Éditorial - Artisan de la grandeur (Hommage à Jean-Marc Léger)

Jean-Marc Léger nous a quittés. Le Québec vient de perdre un très grand homme, L’Action nationale son plus ancien et plus fidèle artisan. Les nombreux témoignages rendus à l’occasion de son décès ont souligné son exceptionnelle contribution au développement du Québec, à son rayonnement ainsi qu’à celui de la langue française et de la culture québécoise. Jean-Marc Léger a porté très haut le flambeau de notre aventure collective.

C’était un homme exigeant pour lui-même, un idéaliste qui a toujours cherché à vivre à la hauteur de ses rêves. Nous lui serons à jamais redevables d’avoir su l’être pour notre peuple. Il abhorrait la médiocrité. Toute sa vie, il a combattu pour que la culture québécoise soit celle de l’accomplissement : accomplissement de notre liberté dans le combat pour l’indépendance, épanouissement de notre langue et de ses héritages dans la rencontre des peuples et le partage des valeurs communes.

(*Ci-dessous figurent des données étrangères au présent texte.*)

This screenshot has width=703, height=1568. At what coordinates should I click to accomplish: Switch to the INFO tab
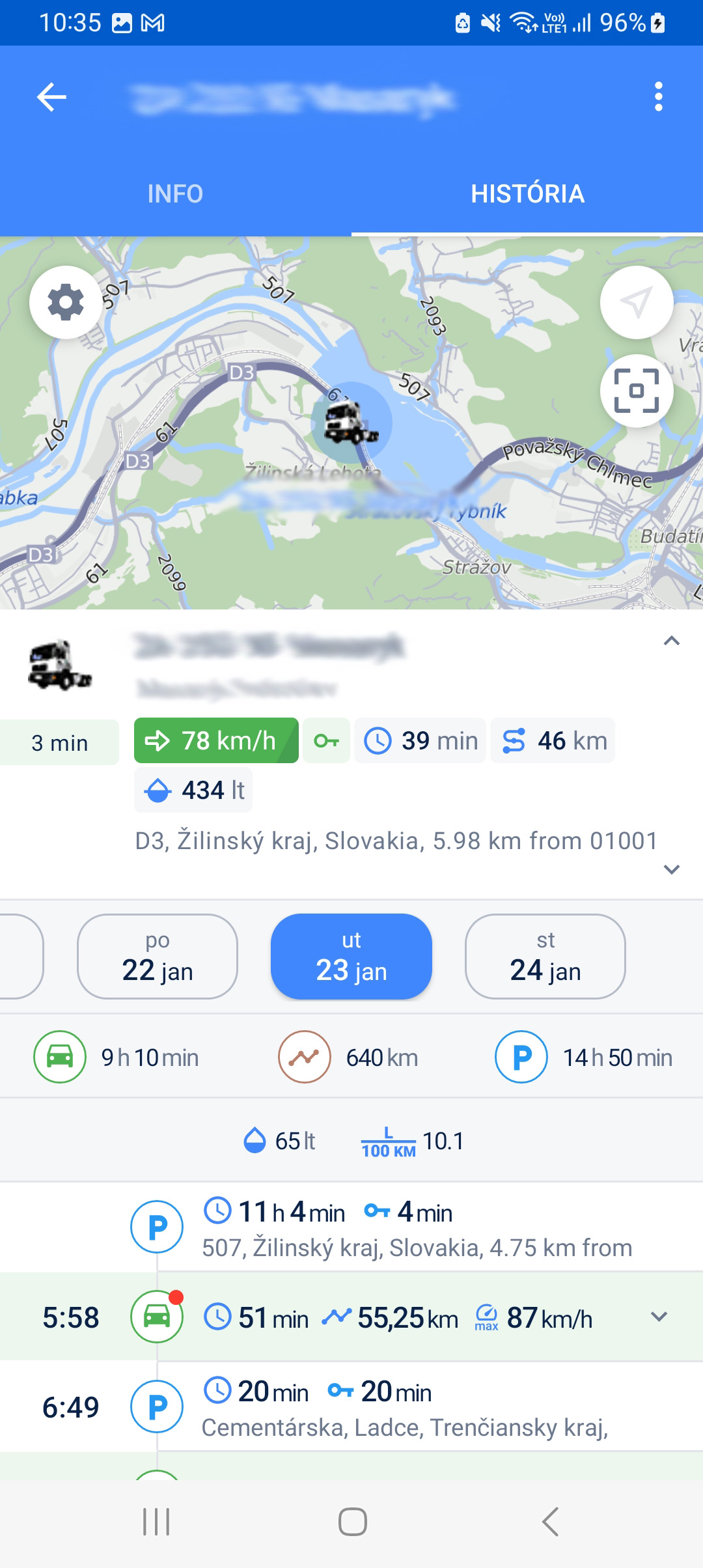(x=175, y=194)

Jean-Marc Léger a aimé son peuple d’un amour inconditionnel et c’est cet attachement qui lui aura donné la force et l’énergie créatrice qui ont fait de lui un grand bâtisseur. Il a fait naître des institutions, cela est remarquable. Mais la vraie mesure de sa contribution se situe bien au-delà de ses réalisations matérielles : il a su « faire lever l’horizon » (Gaston Miron) pour des millions d’hommes et de femmes qui ont le français en partage et à qui il a su inspirer l’idéal de contribuer à enrichir le monde en témoignant des plus hautes valeurs de la civilisation. L’humanisme dont il se réclamait et qu’il a si bien incarné restera son plus grand legs et nous lui sommes reconnaissants d’avoir si bien su nous en faire réaliser les exigences et inspirer les devoirs.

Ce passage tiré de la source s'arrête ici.